:: The records
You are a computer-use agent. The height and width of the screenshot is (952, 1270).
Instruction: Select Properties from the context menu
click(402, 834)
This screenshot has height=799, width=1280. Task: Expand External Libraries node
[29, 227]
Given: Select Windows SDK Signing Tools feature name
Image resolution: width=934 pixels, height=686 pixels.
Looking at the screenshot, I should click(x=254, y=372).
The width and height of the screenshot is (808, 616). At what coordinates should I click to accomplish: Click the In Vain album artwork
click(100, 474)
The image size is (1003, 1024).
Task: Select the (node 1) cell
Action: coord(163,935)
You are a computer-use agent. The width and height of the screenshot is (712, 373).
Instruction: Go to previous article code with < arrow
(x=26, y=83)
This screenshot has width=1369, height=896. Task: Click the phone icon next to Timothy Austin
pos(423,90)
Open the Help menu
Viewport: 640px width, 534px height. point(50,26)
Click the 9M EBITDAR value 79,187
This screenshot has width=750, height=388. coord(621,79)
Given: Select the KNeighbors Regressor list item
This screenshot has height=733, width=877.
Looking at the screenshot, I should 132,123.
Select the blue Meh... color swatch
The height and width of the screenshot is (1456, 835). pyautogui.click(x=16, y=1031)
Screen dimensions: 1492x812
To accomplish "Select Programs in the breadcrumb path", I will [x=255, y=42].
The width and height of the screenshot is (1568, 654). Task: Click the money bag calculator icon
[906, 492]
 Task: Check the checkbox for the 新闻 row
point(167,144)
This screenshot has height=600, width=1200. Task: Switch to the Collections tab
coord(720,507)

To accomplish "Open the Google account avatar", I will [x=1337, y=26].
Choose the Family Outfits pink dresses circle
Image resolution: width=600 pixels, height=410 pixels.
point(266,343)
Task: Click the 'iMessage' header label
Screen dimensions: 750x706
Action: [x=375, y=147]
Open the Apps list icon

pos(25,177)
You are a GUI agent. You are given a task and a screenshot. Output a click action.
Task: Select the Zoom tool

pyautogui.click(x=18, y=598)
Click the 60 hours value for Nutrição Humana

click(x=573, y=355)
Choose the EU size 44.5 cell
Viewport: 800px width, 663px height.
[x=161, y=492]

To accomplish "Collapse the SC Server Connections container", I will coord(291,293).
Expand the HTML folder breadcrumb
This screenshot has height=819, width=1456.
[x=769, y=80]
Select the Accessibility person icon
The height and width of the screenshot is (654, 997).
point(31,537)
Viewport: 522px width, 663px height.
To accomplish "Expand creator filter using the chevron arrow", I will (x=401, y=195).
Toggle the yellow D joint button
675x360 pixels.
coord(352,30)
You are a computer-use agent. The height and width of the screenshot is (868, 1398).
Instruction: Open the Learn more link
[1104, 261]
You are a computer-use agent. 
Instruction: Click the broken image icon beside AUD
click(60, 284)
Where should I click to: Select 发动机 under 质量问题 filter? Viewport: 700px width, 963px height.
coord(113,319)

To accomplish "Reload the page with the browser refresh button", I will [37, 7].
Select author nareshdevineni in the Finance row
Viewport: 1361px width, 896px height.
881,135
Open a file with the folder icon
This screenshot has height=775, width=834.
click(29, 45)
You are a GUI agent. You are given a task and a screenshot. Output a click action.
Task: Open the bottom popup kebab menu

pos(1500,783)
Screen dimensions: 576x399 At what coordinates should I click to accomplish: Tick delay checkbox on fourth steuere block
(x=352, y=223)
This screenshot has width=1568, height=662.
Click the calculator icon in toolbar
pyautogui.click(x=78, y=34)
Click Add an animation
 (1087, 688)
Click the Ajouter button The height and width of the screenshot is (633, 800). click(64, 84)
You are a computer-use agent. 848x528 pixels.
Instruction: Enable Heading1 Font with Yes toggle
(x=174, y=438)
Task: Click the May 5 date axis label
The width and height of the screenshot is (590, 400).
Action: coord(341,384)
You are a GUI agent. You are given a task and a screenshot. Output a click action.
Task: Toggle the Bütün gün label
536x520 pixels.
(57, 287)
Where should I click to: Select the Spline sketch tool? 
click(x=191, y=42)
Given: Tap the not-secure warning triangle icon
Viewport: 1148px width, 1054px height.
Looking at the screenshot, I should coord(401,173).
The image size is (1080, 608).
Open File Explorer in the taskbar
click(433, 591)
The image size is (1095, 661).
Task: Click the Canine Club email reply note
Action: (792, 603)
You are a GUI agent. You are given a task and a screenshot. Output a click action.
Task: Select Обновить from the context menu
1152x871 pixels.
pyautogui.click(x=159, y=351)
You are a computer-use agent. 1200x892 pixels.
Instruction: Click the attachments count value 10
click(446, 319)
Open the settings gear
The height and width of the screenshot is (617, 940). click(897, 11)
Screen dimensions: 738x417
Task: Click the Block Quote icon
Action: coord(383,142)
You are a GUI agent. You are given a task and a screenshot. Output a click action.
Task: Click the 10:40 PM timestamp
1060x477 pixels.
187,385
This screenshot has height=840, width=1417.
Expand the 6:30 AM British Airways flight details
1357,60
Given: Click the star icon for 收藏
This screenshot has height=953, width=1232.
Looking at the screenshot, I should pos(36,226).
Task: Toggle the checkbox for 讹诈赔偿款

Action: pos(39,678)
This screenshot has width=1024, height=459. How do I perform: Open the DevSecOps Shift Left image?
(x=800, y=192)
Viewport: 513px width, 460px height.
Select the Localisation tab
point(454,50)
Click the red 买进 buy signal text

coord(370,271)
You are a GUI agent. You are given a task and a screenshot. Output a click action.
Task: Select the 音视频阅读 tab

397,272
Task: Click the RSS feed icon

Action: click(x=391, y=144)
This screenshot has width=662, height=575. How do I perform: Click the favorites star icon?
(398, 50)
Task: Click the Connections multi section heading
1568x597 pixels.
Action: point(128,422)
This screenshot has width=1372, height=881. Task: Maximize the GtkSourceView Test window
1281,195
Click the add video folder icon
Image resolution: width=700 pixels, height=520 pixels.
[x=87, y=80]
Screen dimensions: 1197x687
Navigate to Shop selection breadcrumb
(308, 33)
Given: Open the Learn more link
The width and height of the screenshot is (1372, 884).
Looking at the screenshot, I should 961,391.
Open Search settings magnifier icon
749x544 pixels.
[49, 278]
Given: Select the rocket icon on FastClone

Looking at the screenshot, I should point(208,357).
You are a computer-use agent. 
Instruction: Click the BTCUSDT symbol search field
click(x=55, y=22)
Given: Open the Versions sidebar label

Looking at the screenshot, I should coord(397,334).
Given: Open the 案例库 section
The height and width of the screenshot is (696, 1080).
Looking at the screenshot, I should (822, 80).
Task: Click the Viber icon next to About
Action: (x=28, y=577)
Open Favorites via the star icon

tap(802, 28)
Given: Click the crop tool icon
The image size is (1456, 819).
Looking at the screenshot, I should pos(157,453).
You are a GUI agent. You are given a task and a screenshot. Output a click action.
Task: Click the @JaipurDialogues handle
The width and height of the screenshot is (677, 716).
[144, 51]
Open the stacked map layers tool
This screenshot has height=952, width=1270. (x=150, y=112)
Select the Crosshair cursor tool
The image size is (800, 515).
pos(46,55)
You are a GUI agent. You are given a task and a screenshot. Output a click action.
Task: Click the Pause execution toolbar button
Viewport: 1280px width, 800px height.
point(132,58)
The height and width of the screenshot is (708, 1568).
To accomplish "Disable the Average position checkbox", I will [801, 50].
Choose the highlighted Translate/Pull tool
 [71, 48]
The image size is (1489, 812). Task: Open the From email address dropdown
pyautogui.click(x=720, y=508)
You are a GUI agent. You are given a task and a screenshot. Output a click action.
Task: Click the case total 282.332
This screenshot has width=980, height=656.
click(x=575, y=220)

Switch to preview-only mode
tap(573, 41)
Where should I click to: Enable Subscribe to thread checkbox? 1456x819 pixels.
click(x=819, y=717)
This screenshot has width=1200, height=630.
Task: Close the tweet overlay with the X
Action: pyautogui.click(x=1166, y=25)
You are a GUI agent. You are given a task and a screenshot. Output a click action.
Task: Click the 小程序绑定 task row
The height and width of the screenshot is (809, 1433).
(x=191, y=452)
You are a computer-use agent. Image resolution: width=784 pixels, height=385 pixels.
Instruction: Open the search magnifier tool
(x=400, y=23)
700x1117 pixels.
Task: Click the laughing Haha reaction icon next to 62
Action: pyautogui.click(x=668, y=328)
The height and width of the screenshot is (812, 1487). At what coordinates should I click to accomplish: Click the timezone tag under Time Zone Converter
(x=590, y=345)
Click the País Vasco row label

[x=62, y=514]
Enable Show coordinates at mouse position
::::
Copy out, word for word, the part of the lines above that opens with the line containing "Where should I click to: Enable" and closes with the last line.

Where should I click to: Enable Subscribe to thread checkbox? 1456x819 pixels.
click(x=819, y=717)
This screenshot has width=1200, height=630.
Task: Close the tweet overlay with the X
Action: pyautogui.click(x=1166, y=25)
You are a GUI agent. You are given a task and a screenshot. Output a click action.
Task: Click the 小程序绑定 task row
The height and width of the screenshot is (809, 1433).
(x=191, y=452)
You are a computer-use agent. Image resolution: width=784 pixels, height=385 pixels.
Instruction: Open the search magnifier tool
(x=400, y=23)
700x1117 pixels.
Task: Click the laughing Haha reaction icon next to 62
Action: pyautogui.click(x=668, y=328)
The height and width of the screenshot is (812, 1487). At what coordinates should I click to accomplish: Click the timezone tag under Time Zone Converter
(x=590, y=345)
Click the País Vasco row label

[x=62, y=514]
Enable Show coordinates at mouse position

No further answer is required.